15 seconds remaining...

The shouts of Soviet troops can be heard from the room over.

10 seconds remaining...

A brave GI pins down the Soviet troops in the doorway to the time chamber but is cut down.

5 seconds remaining...

The troops are in the chamber now.

3 seconds remaining...

A Soviet fires at the machine, striking the control unit, which flashes 1/1/36 then reverts to 9/1/17.

1 second remaining...

A bright flash of light renders the Soviets blind and unable to stop the machine.

0 seconds.

The foursome have succeeded. They have traveled to the past. But instead of the Winter Palace in St. Petersburg, they are greeted with the Empire State Building in New York. Something had gone terribly wrong.
 
Shark-theeted zeppelins over the USA?

Interesting!
 
Ive got to find my Red Alert (#1 was the best one i reckon) and reinstall it, But this AAR looks very interesting and look forward to more
Red Alert 1 was the best in my opinion. Red Alert 2 was pretty corny but still fun. Red Alert 3 was just a disgrace. EA has really put the bullet into Westwood's legacy.

Haha cool, someone must of seen my request :D

I didn't see that, but glad I'm fulfilling it, even if by accident.

Data listing:
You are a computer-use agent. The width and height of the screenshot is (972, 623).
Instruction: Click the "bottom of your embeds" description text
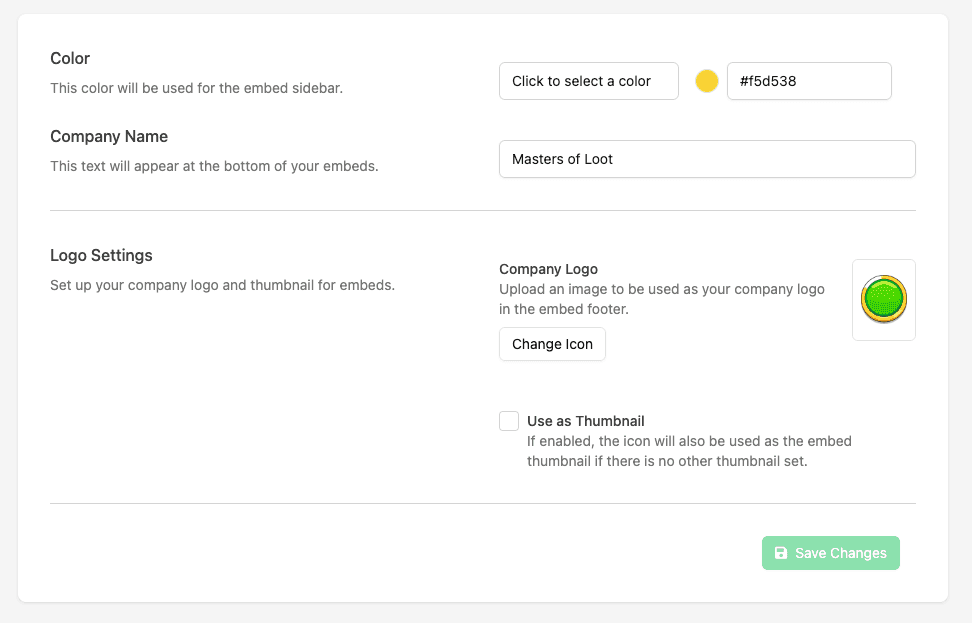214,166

* * *

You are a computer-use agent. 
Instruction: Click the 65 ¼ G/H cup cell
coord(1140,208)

Work instructions:
a) Summarize the time-travel forum post in three sentences.
b) Continue the time-travel forum post from the point where it stops.

Outputs for the tasks:
a) As a countdown runs out, Soviet troops storm the time chamber, cutting down a GI, and one of them fires at the machine, striking the control unit, which flashes 1/1/36 before reverting to 9/1/17. A bright flash blinds the Soviets, and the foursome travel to the past, but they arrive at the Empire State Building in New York instead of the Winter Palace in St. Petersburg. In the replies, readers find the account interesting and compare the Red Alert games, and the author says the story fulfills a request by accident.

b)
The next couple updates are story updates, with our four friends getting their bearings in this alternate history to their alternate history, even though it is our true history. Don't worry, Einstein has all the answers. Gameplay will start later.
 
The Scientist's Coup: Part 1 of 6
013_MR749~Empire-State-Building-Posters.jpg


Tom: Gee, the Winter Palace sure looks a lot like the Empire State Building.
Dick: I didn't know people in St. Petersburg spoke English.
Harry: Umm... I think we might not be in St. Petersburg...
Einstein: Mein Gott, you are idiots. Of course we're not in St. Petersburg. This is New York. The space-time fluxarator on the time machine must have malfunctioned when that Russian shot it and set our coordinates and time to New York in whatever date this is. Speaking of the date, Dick, can you go get a paper from that stand over there?
Dick: You're the boss, Doc.

Dick walks over to a newstand and asks for a paper, digging in his pocket for two quarters. The paperman doesn't appear to notice him. Dick shouts at the man, to no avail. Finally Dick decides to just steal a paper.

Dick opens the paper to find that:


It is January 1st, 1936.

Dick: Hey, Einstein! It's New Year's Day 1936!
Einstein: Well... I suppose we can work with this.
Harry: Say... Where's the time machine?
Einstein: Umm... Well it has a higher mass, so it would take longer to move through the space-time quantum fabric, so I'd say it should be here in about, hmmm... now.

A bright flash of light startles the foursome, although none of the other bystanders appear to notice it.

Einstein: Hmm... I get it. We are in a quantum bubble. After a little bit our bubble of existence is going to merge with this reality.
Dick: Well then how did I pick up this newspaper?
Einstein: Hell if I know. I just made up the concept of quantum bubbles.
Dick: Well you fooled me.
Tom: Me, too.
Harry: Me THREE.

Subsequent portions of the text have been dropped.